Page Six's Cindy Adams Really Hates Verizon
LatestOn Wednesday night, celebrity gossip columnist extraordinaire and legendary Manhattanite Cindy Adams published a piece titled “Even Cindy Adams can’t stand Verizon.” Though her Page Six column typically covers the innumerable sightings and interactions she has with celebrities in New York City, this particular installment begins not with an anecdote about rubbing elbows with a famous actor downtown, but with a complaint about a very powerful telecommunications company whose services she has the misfortune of being contractually bound to.
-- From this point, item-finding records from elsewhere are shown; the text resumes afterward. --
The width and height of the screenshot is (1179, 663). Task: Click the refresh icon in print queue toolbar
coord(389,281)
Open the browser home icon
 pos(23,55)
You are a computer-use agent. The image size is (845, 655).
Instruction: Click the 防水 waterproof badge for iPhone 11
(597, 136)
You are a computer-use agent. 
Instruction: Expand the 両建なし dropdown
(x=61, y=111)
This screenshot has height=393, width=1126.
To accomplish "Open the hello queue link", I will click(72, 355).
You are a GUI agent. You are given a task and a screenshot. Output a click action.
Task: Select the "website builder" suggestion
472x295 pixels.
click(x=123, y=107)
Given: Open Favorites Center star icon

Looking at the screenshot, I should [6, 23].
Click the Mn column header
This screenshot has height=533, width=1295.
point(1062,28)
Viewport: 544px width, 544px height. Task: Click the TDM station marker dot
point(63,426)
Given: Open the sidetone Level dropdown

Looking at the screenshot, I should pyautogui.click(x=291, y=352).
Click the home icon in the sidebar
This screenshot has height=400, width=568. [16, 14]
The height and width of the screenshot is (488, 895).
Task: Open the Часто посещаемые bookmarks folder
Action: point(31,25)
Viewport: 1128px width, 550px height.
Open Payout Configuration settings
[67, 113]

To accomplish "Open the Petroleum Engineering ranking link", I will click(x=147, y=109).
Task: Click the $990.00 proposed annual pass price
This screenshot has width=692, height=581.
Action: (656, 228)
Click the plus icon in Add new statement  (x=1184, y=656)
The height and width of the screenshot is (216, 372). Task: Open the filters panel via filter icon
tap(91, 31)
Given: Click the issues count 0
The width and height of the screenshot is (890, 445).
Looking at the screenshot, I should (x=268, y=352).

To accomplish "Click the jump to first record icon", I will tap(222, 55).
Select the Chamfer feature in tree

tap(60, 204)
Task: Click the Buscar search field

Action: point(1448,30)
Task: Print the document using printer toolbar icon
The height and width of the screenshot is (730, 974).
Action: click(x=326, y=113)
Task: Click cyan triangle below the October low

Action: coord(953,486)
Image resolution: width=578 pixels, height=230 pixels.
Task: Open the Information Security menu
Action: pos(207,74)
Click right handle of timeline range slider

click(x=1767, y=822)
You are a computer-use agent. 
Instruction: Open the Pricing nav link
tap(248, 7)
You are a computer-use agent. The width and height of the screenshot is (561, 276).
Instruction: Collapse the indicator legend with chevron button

“No column to write because no information to impart because no phones that work,” she writes in her trademark staccato, before detailing her problems with continued lyricism. “Answer a ringtone. Nothing on it. Make a phone call. No dial tone. Five phone lines, for which we are billed, do not work. None work. None. Not one. They might for a moment, then not again.”
For a further 281 words, Adams complains that Verizon’s incompetence made her unable to be reached by “our mayor, governor, cardinal, senators, congresspeople, [and] White House” (she’s friends with Trump, you know), and that even a call to Verizon’s chairman, Lowell C. McAdam, was unanswered. Fios is unreliable, she writes, and its installation leads to “redecorating, repainting, replastering, redoing…at the owner’s expense.”
Though it is indeed strange that Adams spent the first two-thirds of her gossip column complaining about Verizon (even going so far as suggesting subscribers quit paying their bills), what’s stranger is that she’s done this before. In fact, her last Verizon rant was one year ago today.
In a column from April 13, 2016 titled “Where has Kevin Costner been? (which she briefly alludes to in this week’s complaint), Adams transitions from a quick item detailing new Broadway premieres to a three-part diatribe about the dreaded Verizon. (Parts 1-3 are named “Rings Hollow,” “Lines stay dead,” and “What to do?”) I have a clear memory of laughing at this piece last year, particularly the wildly relatable lines, “Nothing happens. Nothing rings. Nothing connects.”
After reading them both back to back, I was struck by the similarities. Her hatred for the company has neither waned nor evolved, and it’s a joy to behold.